We did this experiment to clarify the mechanism of granuloma formation and the killing functions of granuloma in nude mice against Blastomyces dermatitidis and Paracoccidioides brasiliensis infections. B. dermatitidis A-295 and P. brasiliensis B-1183 were the cultures used. Congenitally athymic nude (nu/nu) mice and their heterozygous (nu/+) littermates of BALB/c background were the test animals. From culture A-295, 0.1% and 1% cell suspensions (wet weight) were prepared and from culture B-1183 0.2% and 2% cells suspensions were prepared. Ten nu/+ and 10 nu/nu mice were allotted to each of four cell suspensions. For experimental blastomycosis each mouse was inoculated intravenously with 0.2 ml of the cell suspension of A-295 and for experimental paracoccidioidomycosis, with 0.15 ml of the cell suspension of B-1183. Two mice from each of the four groups were killed at 5, 8, 12, 18 and 25 days after inoculation, and histopathologic sections, stained with H&E or by PAS, were prepared from various internal organs. In the nu/nu mice inoculated with B. dermatitidis A-295 granuloma was formed in the brain tissue after the 12th day. However, mononuclear cells, which formed the granuloma, did not kill the fungal cells, and the fungal cells continued to multiply in the granuloma. On the other hand, in the heart, kidney and fat tissue, their histopathological findings after the 18th day were clumps of fungal cells with slight cell reactions. In these organs the exertion of cell-mediated immunity was necessary for granuloma formation against the fungal infection. In the nu/nu mice infected with P. brasiliensis B-1183, granuloma appeared in the brain and kidney after the 18th day and fungal cells continued to multiply within the granuloma as well as in those inoculated with culture A-295. These results show that the exertion of cell-mediated immunity plays an important role in the mouse's defense mechanisms against these fungal infections. We assume that the defense mechanisms of immunocompetent mice against B. dermatitidis or P. brasiliensis infection consist chiefly of two steps: in the first step phagocytosis by PMNs occurs and in the second step cell-mediated immunity enters into play.

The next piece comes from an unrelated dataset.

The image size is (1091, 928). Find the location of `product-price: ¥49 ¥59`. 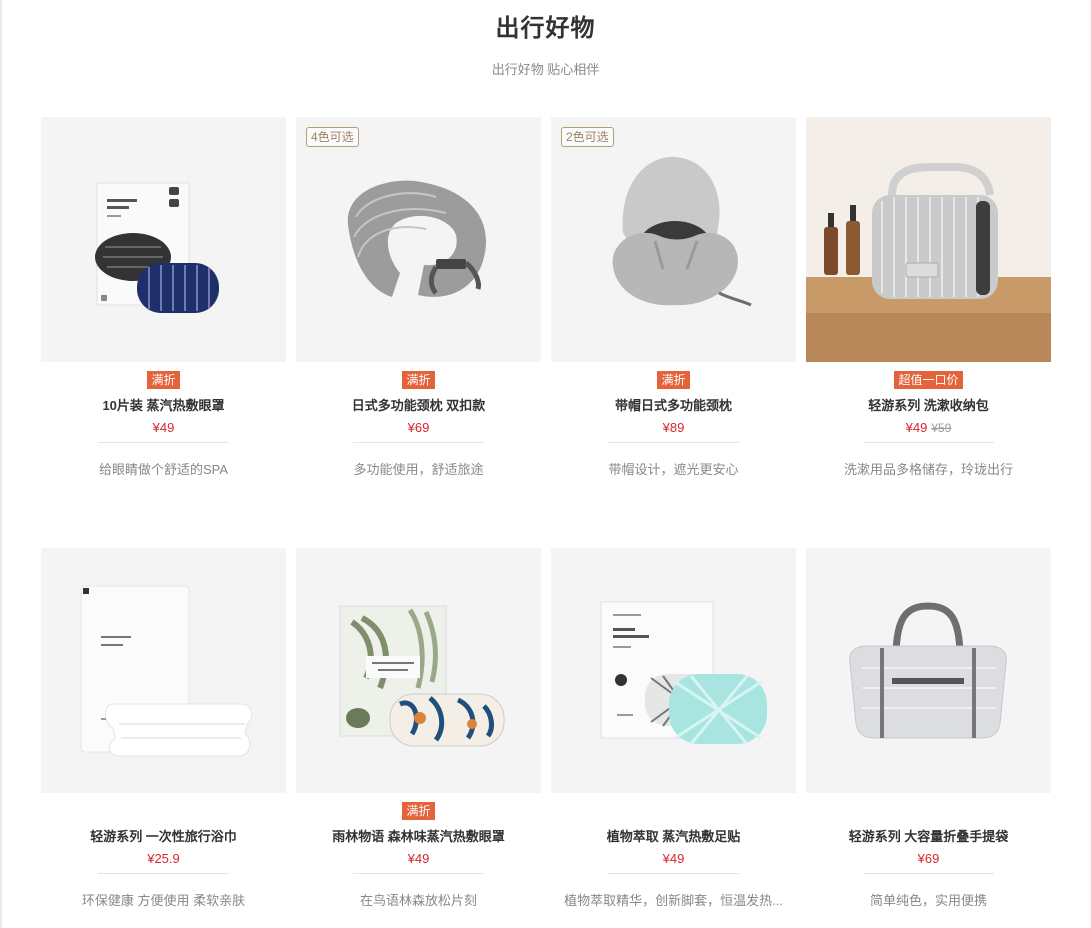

我们进行这项实验是为了阐明裸鼠体内肉芽肿形成的机制以及肉芽肿对皮炎芽生菌和巴西副球孢子菌感染的杀伤功能。使用的培养物是皮炎芽生菌A - 295和巴西副球孢子菌B - 1183。实验动物是具有BALB/c背景的先天性无胸腺裸鼠(nu/nu)及其杂合子(nu/+)同窝小鼠。从培养物A - 295制备了0.1%和1%的细胞悬液(湿重),从培养物B - 1183制备了0.2%和2%的细胞悬液。将10只nu/+和10只nu/nu小鼠分配到四种细胞悬液中的每一种。对于实验性芽生菌病,每只小鼠静脉注射0.2 ml A - 295细胞悬液;对于实验性副球孢子菌病,每只小鼠静脉注射0.15 ml B - 1183细胞悬液。在接种后第5、8、12、18和25天,从四个组中的每组处死两只小鼠,并从各种内脏器官制备用苏木精和伊红(H&E)或过碘酸希夫(PAS)染色的组织病理学切片。在接种皮炎芽生菌A - 295的nu/nu小鼠中,第12天后脑组织中形成了肉芽肿。然而,形成肉芽肿 的单核细胞并未杀死真菌细胞,真菌细胞在肉芽肿中继续增殖。另一方面,在心脏、肾脏和脂肪组织中,第18天后它们的组织病理学表现是真菌细胞团伴有轻微的细胞反应。在这些器官中,针对真菌感染形成肉芽肿需要细胞介导的免疫发挥作用。在感染巴西副球孢子菌B - 1183的nu/nu小鼠中,第18天后大脑和肾脏中出现了肉芽肿,并且真菌细胞在肉芽肿内以及在接种培养物A - 295的小鼠中继续增殖。这些结果表明,细胞介导的免疫发挥在小鼠针对这些真菌感染的防御机制中起重要作用。我们推测免疫功能正常的小鼠针对皮炎芽生菌或巴西副球孢子菌感染的防御机制主要包括两个步骤:第一步是中性粒细胞进行吞噬作用,第二步是细胞介导的免疫发挥作用。